Vitamin C May Help Lasered Eyes
Although customized photorefractive keratectomy (laser eye surgery) for myopia has been gaining popularity, it still carries the risk of corneal haze. Late-onset haze that develops four to 12 months after PRK may lead to permanent scarring, which can damage eyesight and cause glare.

Now a preliminary Norwegian study conducted by Aleksandar Stojanovic, M.D., of the University Hospital of North Norway, suggests vitamin C supplements may prevent this haze development. Stojanovic compared a group of 212 people who had PRK between 1996 and 1998 but did not take vitamin C with a group of 152 people who received the surgery between 1998 and 2000 and took vitamin C. The supplementing group took 500 mg twice a day one week prior to surgery and for two weeks after surgery. Haze was evaluated at one day, one week, three months and six months and was graded on a scale of zero to four. Late corneal haze was defined as an acute haze of grade 2 (moderate, with difficult refraction) or higher beginning at least four months after treatment.
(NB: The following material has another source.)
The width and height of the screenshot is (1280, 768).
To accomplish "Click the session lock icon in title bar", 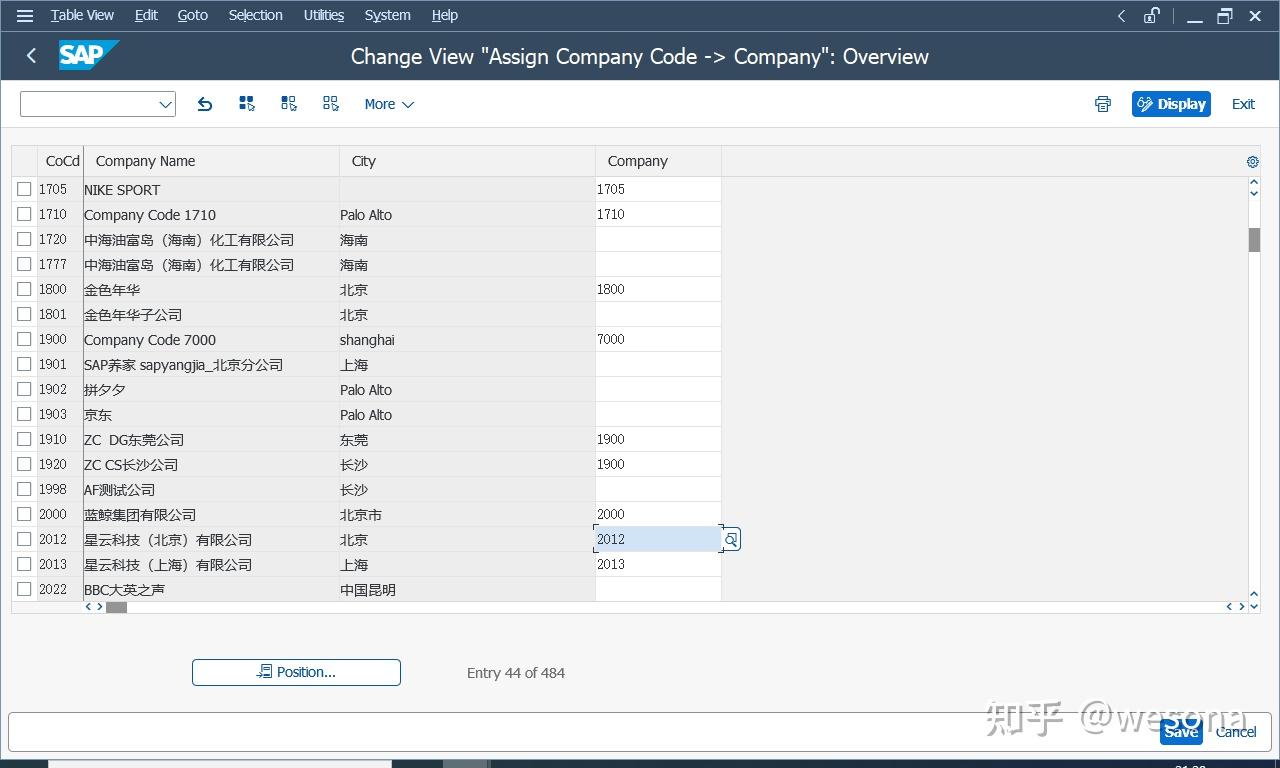I will (x=1151, y=15).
None of the people in the vitamin C group developed late corneal haze, but 3.5 percent of those in the nonsupplemented group did—a statistically significant difference. Higher myopia correlated with an increased haze risk.

Eye tissue is rich in vitamin C, but the mechanism by which the vitamin protects is unknown. Based on these results, Stojanovic suggests a randomized, double-blind study.
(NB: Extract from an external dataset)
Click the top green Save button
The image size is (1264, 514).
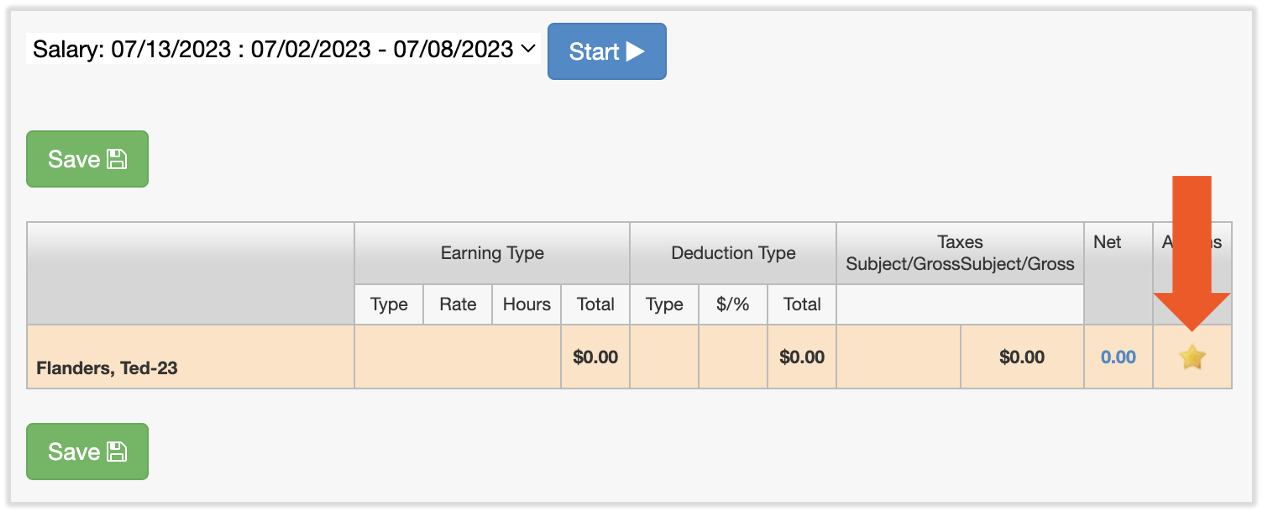[87, 159]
Journal of Refractive Surgery May/Jun 2003; 19(3);338-43

Quercetin May Prevent Fibrosis
Results of a tissue culture study suggest quercetin may be effective against excess scarring, or fibrosis. Fibrosis can cause problems in many areas of the body. Externally, it creates unsightly, raised keloid and hypertrophic scars after burns or other injuries. Internally, fibrosis causes life-threatening liver cirrhosis and kidney glomerulonephritis. In fibrosis, the cells that make scar tissue, or fibroblasts, are overactive. They multiply excessively, making too much collagen lattice, which contracts to form the three-dimensional scar. Currently, there is no satisfactory way to prevent or treat fibrosis.

To see if quercetin might help, Toan-Thang Phan, M.D., of the National University of Singapore, took tissue samples of fibroblasts from keloid and hypertrophic scars as well as from normal skin. He applied several types of natural compounds to the tissues and observed the results. Quercetin strongly inhibited the multiplication of keloid scar tissue cells but not the normal fibroblasts, in a dose-dependent manner. After the quercetin was removed from the environment, the keloid fibroblasts slowly resumed reproduction. Quercetin also normalized the collagen lattices so they did not contract. Other compounds, including curcumin from turmeric, also inhibited abnormal scarring, but quercetin was the most effective.

Fatty Acid Supplements for Babies After Weaning
Giving fatty acid supplements to babies after they are weaned improves their eyesight, according to results of a double-blind study conducted by Dennis R. Hoffman, Ph.D., from the Retina Foundation of the Southwest in Dallas. The study included 61 babies who were breast-fed until they were 4 to 6 months old, and then were given commercial infant formula. Half of the babies were given Enfamil with iron; the others received the same formula supplemented with the fatty acids docosahexaenoic acid, an omega-3 fat, and arachidonic acid, a long-chain omega-6 fat. When the babies were a year old, their eyesight was measured. Those receiving the fatty acid-enhanced formula performed better on the visually evoked potential test, which measures overall eyesight response, than the babies who drank the regular formula, rating 0.152 compared with 0.255. (The numbers are on a logarithmic scale, with lower numbers showing more mature visual function.) The groups performed equally on tests measuring how the two eyes work together.

Breast milk contains more DHA and arachidonic acid than commercial infant formula, and eye tissue is also extremely rich in both fatty acids. Hoffman concludes that babies should be breast-fed until they are a year old. If they are weaned earlier, they should take fatty acid supplements to optimize visual development.